This issue features 3 papers on electrophysiology (1-3) and one on motor control (4). The first one describes electrical communication between bacteria, based on (indirectly) voltage-dependent K+ channels. This shows the universality of electrical communication based on ionic channels, something that is not specific of neurons. The second one shows how to build a simple low-cost dynamic clamp system (where the injected current depends in real time on the measured voltage), using a low-cost microcontroller (not Arduino, but similar). The third one is a (primarily) modeling study on the extracellular field produced by an axon bundle, showing how its terminal can produce strong fields. Finally, I discuss a theoretical paper which shows how spiking neurons can control a simple physical system (an inverted pendulum).
1. Prindle A, Liu J, Asally M, Garcia-Ojalvo J and GM Süel (2015). Ion channels enable electrical communication in bacterial communities. (Comment on PubPeer)
This paper describes oscillations of membrane potential and extracellular potassium in a bacterial population (shown indirectly with an optical sensor), which show radial synchronization (ie same Vm for cells at the same radius). The proposed mechanism is as follows. A wave of depolarization is initiated by some metabolic factor which makes a K+ channel open, hyperpolarizing the cell. This releases K+ in the extracellular environment. The extracellular increase in K+ reduces the Nernst potential for K+, so all neighboring cells are depolarized. The K+ channel is voltage-dependent (indirectly in the model), it opens when the cell is depolarized. So there is a hyperpolarization that releases K+ extracellularly. With appropriate nonlinearities, the result is a propagating wave of K+ and Vm, which is faster than diffusion. There is a simple Hodgkin-Huxley type model in the supplementary methods. Some of it might be a little questionable (eg K+ reversal potential increases linearly rather than logarithmically with concentration; but that might be ok for small ion fluxes and probably doesn’t change the results qualitatively), but generally sensible. It is a chain of cells coupled through the extracellular environment. It would be interesting to extend the model to a disk and see whether one can account for radial synchrony.

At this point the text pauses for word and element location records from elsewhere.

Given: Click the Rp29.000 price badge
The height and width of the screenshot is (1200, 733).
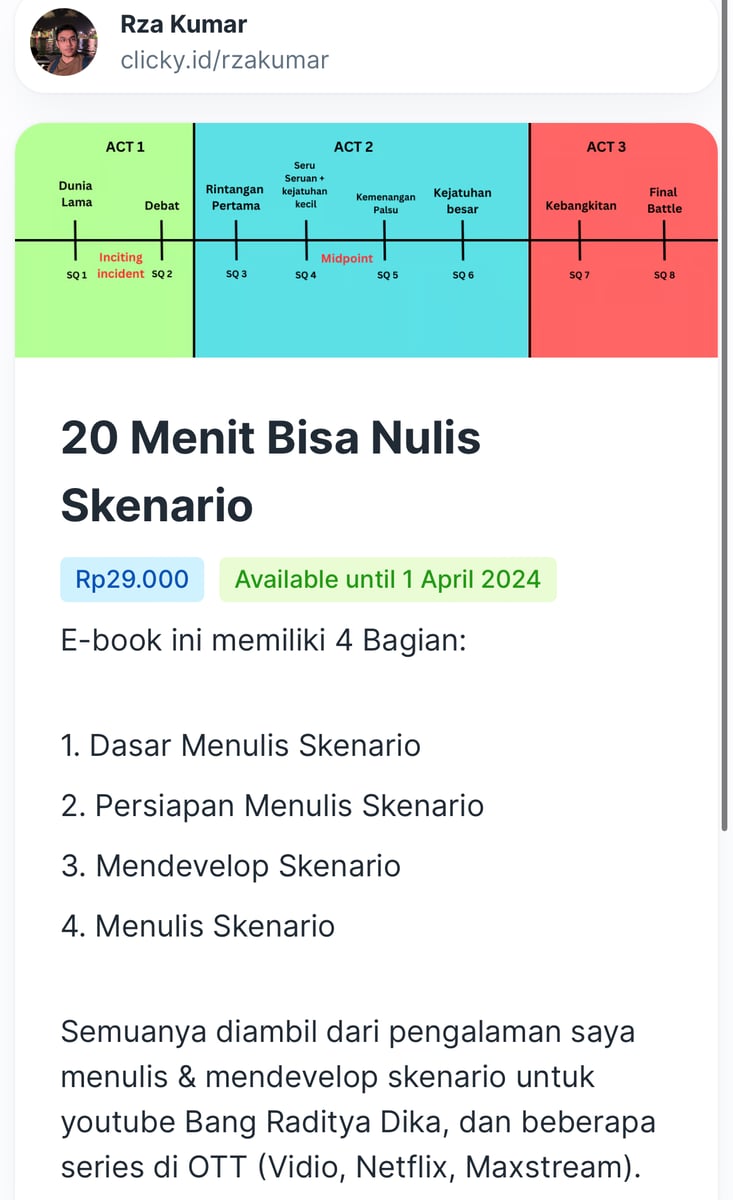Looking at the screenshot, I should point(131,578).
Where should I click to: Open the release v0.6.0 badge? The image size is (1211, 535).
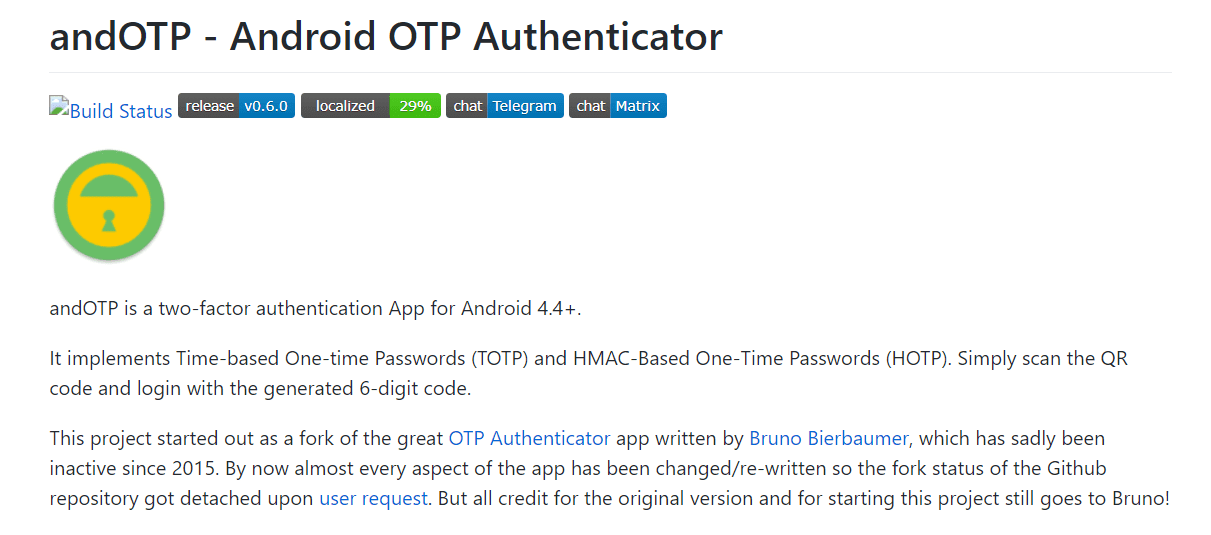tap(236, 106)
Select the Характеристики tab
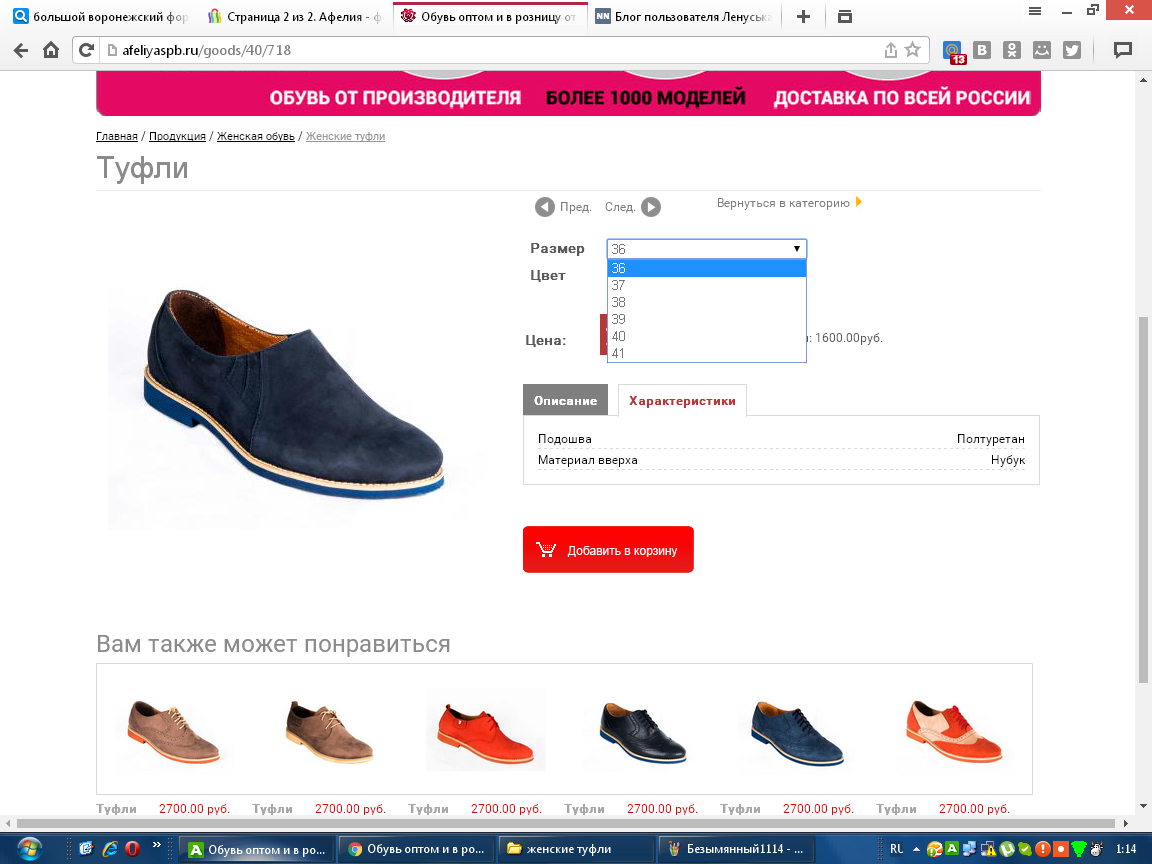This screenshot has width=1152, height=864. (682, 400)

This is interesting for at least two reasons. One is that there is electrical communication based on ionic channels not just in neurons but also in bacteria; so probably in all living cells. Another is the mode of communication is neither gap junctions (direct electrical coupling) nor synapses (through neurotransmitters), but through changes in ionic composition of the extracellular environment. These changes should occur also in the nervous system, so could it be that neurons also communicate in this way?
This paper presents a low-cost dynamic clamp system implemented with a Teensy microcontroller, which works independently of the recording PC. It makes using the dynamic clamp much simpler, when one would otherwise need an operating system with a real time kernel. The associated website is unusually good! with detailed part list and construction methods, code, advice, etc.
3. McColgan T, Liu J, Kuokkanen PT, Carr CE, Wagner H, Kempter R (2017). Dipolar extracellular potentials generated by axonal projections. (Comment on PubPeer)
The authors show that the terminal zone of an axon bundle can generate a strong dipolar extracellular field. This is particularly the case in the auditory brainstem of barn owls (and most likely of mammals), where there is a strong extracellular potential (several mV) locked to the sound, called the neurophonic. The idea is quite simple. In the terminal zone, the axons bifurcate then terminate., so that the number of axons increases, then decreases. If the wavelength of the propagating wave is right, then current is drawn into the region where axons bifurcate and exits where they terminate. This is shown numerically and theoretically, and compared to data in barn owl nucleus laminaris. One point I am wondering about is the role of axon diameters in the phenomenon; indeed at an axon bifurcation, diameters of daughter branches tend to be smaller than that of the primary branch, so one might wonder whether that might not counterbalance the increase in axon number.
4. Kang TS, Banerjee A (2017). Learning Deterministic Spiking Neuron Feedback Controllers. (Comment on PubPeer)
The authors study how spiking neurons can control an inverted pendulum. Each spike produces a force acting on the pendulum (like a muscle twitch), and the observed variables (angle and its derivative) are inputs to the neurons (it’s a single layer). The question is how to set the parameters (input gains) so that the system is stable. This is an interesting problem, which is not straightforward, despite the simplicity of the architecture. The authors simply define an error function and derive a gradient descent on parameters, which seems to work. It seems however that the gradient depends on detailed aspects of the system, so it’s not so clear that is a good solution. Nevertheless, it is interesting because it addresses a problem of learning that is not representational but directly related to behavior, in contrast with most modeling studies on synaptic plasticity and learning.